**Supplied entries**
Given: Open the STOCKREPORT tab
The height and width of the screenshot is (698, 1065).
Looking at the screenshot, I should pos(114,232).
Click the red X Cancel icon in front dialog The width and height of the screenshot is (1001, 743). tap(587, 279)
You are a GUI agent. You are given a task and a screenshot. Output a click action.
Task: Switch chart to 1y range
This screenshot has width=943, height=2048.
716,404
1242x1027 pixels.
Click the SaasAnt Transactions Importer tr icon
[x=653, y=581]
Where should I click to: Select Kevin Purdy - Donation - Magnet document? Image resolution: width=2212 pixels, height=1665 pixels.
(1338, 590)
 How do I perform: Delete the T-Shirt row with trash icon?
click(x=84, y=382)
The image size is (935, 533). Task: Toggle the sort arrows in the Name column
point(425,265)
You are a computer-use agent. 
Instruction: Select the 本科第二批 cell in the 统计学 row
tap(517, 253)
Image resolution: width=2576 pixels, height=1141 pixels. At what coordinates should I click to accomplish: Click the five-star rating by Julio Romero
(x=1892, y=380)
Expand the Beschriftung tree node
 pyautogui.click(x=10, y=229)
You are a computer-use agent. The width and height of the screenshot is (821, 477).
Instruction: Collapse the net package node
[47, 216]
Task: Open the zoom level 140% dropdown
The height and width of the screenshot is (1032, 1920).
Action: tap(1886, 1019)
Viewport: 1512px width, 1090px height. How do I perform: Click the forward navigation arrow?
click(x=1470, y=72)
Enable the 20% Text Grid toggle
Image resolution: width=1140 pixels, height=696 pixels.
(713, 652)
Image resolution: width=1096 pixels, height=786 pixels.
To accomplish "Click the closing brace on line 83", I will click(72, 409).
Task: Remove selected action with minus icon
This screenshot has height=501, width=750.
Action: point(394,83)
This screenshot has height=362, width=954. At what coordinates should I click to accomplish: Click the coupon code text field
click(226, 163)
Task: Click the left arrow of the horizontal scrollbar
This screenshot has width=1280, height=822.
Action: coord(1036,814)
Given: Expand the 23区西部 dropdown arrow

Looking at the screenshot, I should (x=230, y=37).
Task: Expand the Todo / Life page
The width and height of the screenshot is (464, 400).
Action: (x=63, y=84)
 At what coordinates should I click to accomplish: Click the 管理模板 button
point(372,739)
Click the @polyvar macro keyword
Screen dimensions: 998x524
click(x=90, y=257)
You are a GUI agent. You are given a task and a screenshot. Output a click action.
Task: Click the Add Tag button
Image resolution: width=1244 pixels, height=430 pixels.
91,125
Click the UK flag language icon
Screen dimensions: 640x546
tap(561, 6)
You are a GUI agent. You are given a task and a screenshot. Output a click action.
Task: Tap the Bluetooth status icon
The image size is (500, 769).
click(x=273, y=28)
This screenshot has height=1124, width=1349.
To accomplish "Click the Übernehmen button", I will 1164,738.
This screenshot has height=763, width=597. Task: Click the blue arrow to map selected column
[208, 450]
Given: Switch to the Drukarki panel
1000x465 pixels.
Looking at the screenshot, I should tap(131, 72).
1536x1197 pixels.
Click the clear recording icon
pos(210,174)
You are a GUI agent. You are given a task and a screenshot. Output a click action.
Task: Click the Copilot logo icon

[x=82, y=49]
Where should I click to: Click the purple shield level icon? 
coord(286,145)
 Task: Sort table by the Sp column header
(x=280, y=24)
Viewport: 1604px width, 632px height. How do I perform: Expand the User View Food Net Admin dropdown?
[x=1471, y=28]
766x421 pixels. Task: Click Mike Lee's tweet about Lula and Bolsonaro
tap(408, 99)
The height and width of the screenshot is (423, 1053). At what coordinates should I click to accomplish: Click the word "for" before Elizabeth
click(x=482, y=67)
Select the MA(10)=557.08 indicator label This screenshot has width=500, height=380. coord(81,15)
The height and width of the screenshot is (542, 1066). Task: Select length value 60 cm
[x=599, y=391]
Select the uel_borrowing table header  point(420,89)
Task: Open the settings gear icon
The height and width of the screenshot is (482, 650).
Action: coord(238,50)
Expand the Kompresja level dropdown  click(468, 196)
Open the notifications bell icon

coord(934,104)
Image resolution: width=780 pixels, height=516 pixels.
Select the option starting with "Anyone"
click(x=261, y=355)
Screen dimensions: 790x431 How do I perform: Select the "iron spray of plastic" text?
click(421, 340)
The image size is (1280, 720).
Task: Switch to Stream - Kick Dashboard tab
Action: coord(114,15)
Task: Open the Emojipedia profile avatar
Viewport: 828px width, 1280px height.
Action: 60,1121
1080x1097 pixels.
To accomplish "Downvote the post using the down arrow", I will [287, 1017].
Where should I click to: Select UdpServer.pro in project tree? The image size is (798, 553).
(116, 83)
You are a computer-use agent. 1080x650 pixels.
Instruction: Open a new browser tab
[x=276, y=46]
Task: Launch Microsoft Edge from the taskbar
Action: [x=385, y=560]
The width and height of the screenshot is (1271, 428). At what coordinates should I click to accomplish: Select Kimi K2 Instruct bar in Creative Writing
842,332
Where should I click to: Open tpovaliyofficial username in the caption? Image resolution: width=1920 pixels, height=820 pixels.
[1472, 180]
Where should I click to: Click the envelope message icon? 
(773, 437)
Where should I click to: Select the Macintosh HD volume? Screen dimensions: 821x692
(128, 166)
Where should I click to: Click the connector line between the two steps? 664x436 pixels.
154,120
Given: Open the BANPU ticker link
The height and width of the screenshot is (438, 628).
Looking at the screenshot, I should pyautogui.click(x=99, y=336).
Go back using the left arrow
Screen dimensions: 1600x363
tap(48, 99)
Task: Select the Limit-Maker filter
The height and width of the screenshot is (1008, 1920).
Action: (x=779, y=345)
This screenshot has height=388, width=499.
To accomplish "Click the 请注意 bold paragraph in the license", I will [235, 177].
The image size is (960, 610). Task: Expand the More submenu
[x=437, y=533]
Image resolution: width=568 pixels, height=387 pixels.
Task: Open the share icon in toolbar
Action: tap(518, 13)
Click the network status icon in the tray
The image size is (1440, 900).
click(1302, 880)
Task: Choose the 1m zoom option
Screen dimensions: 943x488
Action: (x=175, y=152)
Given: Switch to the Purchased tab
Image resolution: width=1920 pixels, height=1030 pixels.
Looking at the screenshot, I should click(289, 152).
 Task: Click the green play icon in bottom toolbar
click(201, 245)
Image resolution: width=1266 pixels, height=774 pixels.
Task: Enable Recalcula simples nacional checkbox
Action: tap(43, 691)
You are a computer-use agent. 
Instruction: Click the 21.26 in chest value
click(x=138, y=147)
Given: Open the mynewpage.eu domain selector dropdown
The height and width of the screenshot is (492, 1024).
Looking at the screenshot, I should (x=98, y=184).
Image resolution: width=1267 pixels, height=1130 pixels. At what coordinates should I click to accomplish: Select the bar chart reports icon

**Task brief**
The entries above should be copied out exactly, with none left out.

**Exercise response**
Given: Open the STOCKREPORT tab
The height and width of the screenshot is (698, 1065).
Looking at the screenshot, I should pos(114,232).
Click the red X Cancel icon in front dialog The width and height of the screenshot is (1001, 743). tap(587, 279)
You are a GUI agent. You are given a task and a screenshot. Output a click action.
Task: Switch chart to 1y range
This screenshot has width=943, height=2048.
716,404
1242x1027 pixels.
Click the SaasAnt Transactions Importer tr icon
[x=653, y=581]
Where should I click to: Select Kevin Purdy - Donation - Magnet document? Image resolution: width=2212 pixels, height=1665 pixels.
(1338, 590)
 How do I perform: Delete the T-Shirt row with trash icon?
click(x=84, y=382)
The image size is (935, 533). Task: Toggle the sort arrows in the Name column
point(425,265)
You are a computer-use agent. 
Instruction: Select the 本科第二批 cell in the 统计学 row
tap(517, 253)
Image resolution: width=2576 pixels, height=1141 pixels. At what coordinates should I click to accomplish: Click the five-star rating by Julio Romero
(x=1892, y=380)
Expand the Beschriftung tree node
 pyautogui.click(x=10, y=229)
You are a computer-use agent. The width and height of the screenshot is (821, 477).
Instruction: Collapse the net package node
[47, 216]
Task: Open the zoom level 140% dropdown
The height and width of the screenshot is (1032, 1920).
Action: tap(1886, 1019)
Viewport: 1512px width, 1090px height. How do I perform: Click the forward navigation arrow?
click(x=1470, y=72)
Enable the 20% Text Grid toggle
Image resolution: width=1140 pixels, height=696 pixels.
(713, 652)
Image resolution: width=1096 pixels, height=786 pixels.
To accomplish "Click the closing brace on line 83", I will click(72, 409).
Task: Remove selected action with minus icon
This screenshot has height=501, width=750.
Action: point(394,83)
This screenshot has height=362, width=954. At what coordinates should I click to accomplish: Click the coupon code text field
click(226, 163)
Task: Click the left arrow of the horizontal scrollbar
This screenshot has width=1280, height=822.
Action: coord(1036,814)
Given: Expand the 23区西部 dropdown arrow

Looking at the screenshot, I should (x=230, y=37).
Task: Expand the Todo / Life page
The width and height of the screenshot is (464, 400).
Action: (x=63, y=84)
 At what coordinates should I click to accomplish: Click the 管理模板 button
point(372,739)
Click the @polyvar macro keyword
Screen dimensions: 998x524
click(x=90, y=257)
You are a GUI agent. You are given a task and a screenshot. Output a click action.
Task: Click the Add Tag button
Image resolution: width=1244 pixels, height=430 pixels.
91,125
Click the UK flag language icon
Screen dimensions: 640x546
tap(561, 6)
You are a GUI agent. You are given a task and a screenshot. Output a click action.
Task: Tap the Bluetooth status icon
The image size is (500, 769).
click(x=273, y=28)
This screenshot has height=1124, width=1349.
To accomplish "Click the Übernehmen button", I will 1164,738.
This screenshot has height=763, width=597. Task: Click the blue arrow to map selected column
[208, 450]
Given: Switch to the Drukarki panel
1000x465 pixels.
Looking at the screenshot, I should tap(131, 72).
1536x1197 pixels.
Click the clear recording icon
pos(210,174)
You are a GUI agent. You are given a task and a screenshot. Output a click action.
Task: Click the Copilot logo icon

[x=82, y=49]
Where should I click to: Click the purple shield level icon? 
coord(286,145)
 Task: Sort table by the Sp column header
(x=280, y=24)
Viewport: 1604px width, 632px height. How do I perform: Expand the User View Food Net Admin dropdown?
[x=1471, y=28]
766x421 pixels. Task: Click Mike Lee's tweet about Lula and Bolsonaro
tap(408, 99)
The height and width of the screenshot is (423, 1053). At what coordinates should I click to accomplish: Click the word "for" before Elizabeth
click(x=482, y=67)
Select the MA(10)=557.08 indicator label This screenshot has width=500, height=380. coord(81,15)
The height and width of the screenshot is (542, 1066). Task: Select length value 60 cm
[x=599, y=391]
Select the uel_borrowing table header  point(420,89)
Task: Open the settings gear icon
The height and width of the screenshot is (482, 650).
Action: coord(238,50)
Expand the Kompresja level dropdown  click(468, 196)
Open the notifications bell icon

coord(934,104)
Image resolution: width=780 pixels, height=516 pixels.
Select the option starting with "Anyone"
click(x=261, y=355)
Screen dimensions: 790x431 How do I perform: Select the "iron spray of plastic" text?
click(421, 340)
The image size is (1280, 720).
Task: Switch to Stream - Kick Dashboard tab
Action: coord(114,15)
Task: Open the Emojipedia profile avatar
Viewport: 828px width, 1280px height.
Action: 60,1121
1080x1097 pixels.
To accomplish "Downvote the post using the down arrow", I will [287, 1017].
Where should I click to: Select UdpServer.pro in project tree? The image size is (798, 553).
(116, 83)
You are a computer-use agent. 1080x650 pixels.
Instruction: Open a new browser tab
[x=276, y=46]
Task: Launch Microsoft Edge from the taskbar
Action: [x=385, y=560]
The width and height of the screenshot is (1271, 428). At what coordinates should I click to accomplish: Select Kimi K2 Instruct bar in Creative Writing
842,332
Where should I click to: Open tpovaliyofficial username in the caption? Image resolution: width=1920 pixels, height=820 pixels.
[1472, 180]
Where should I click to: Click the envelope message icon? 
(773, 437)
Where should I click to: Select the Macintosh HD volume? Screen dimensions: 821x692
(128, 166)
Where should I click to: Click the connector line between the two steps? 664x436 pixels.
154,120
Given: Open the BANPU ticker link
The height and width of the screenshot is (438, 628).
Looking at the screenshot, I should pyautogui.click(x=99, y=336).
Go back using the left arrow
Screen dimensions: 1600x363
tap(48, 99)
Task: Select the Limit-Maker filter
The height and width of the screenshot is (1008, 1920).
Action: (x=779, y=345)
This screenshot has height=388, width=499.
To accomplish "Click the 请注意 bold paragraph in the license", I will [235, 177].
The image size is (960, 610). Task: Expand the More submenu
[x=437, y=533]
Image resolution: width=568 pixels, height=387 pixels.
Task: Open the share icon in toolbar
Action: tap(518, 13)
Click the network status icon in the tray
The image size is (1440, 900).
click(1302, 880)
Task: Choose the 1m zoom option
Screen dimensions: 943x488
Action: (x=175, y=152)
Given: Switch to the Purchased tab
Image resolution: width=1920 pixels, height=1030 pixels.
Looking at the screenshot, I should click(289, 152).
 Task: Click the green play icon in bottom toolbar
click(201, 245)
Image resolution: width=1266 pixels, height=774 pixels.
Task: Enable Recalcula simples nacional checkbox
Action: tap(43, 691)
You are a computer-use agent. 
Instruction: Click the 21.26 in chest value
click(x=138, y=147)
Given: Open the mynewpage.eu domain selector dropdown
The height and width of the screenshot is (492, 1024).
Looking at the screenshot, I should (x=98, y=184).
Image resolution: width=1267 pixels, height=1130 pixels. At what coordinates should I click to accomplish: Select the bar chart reports icon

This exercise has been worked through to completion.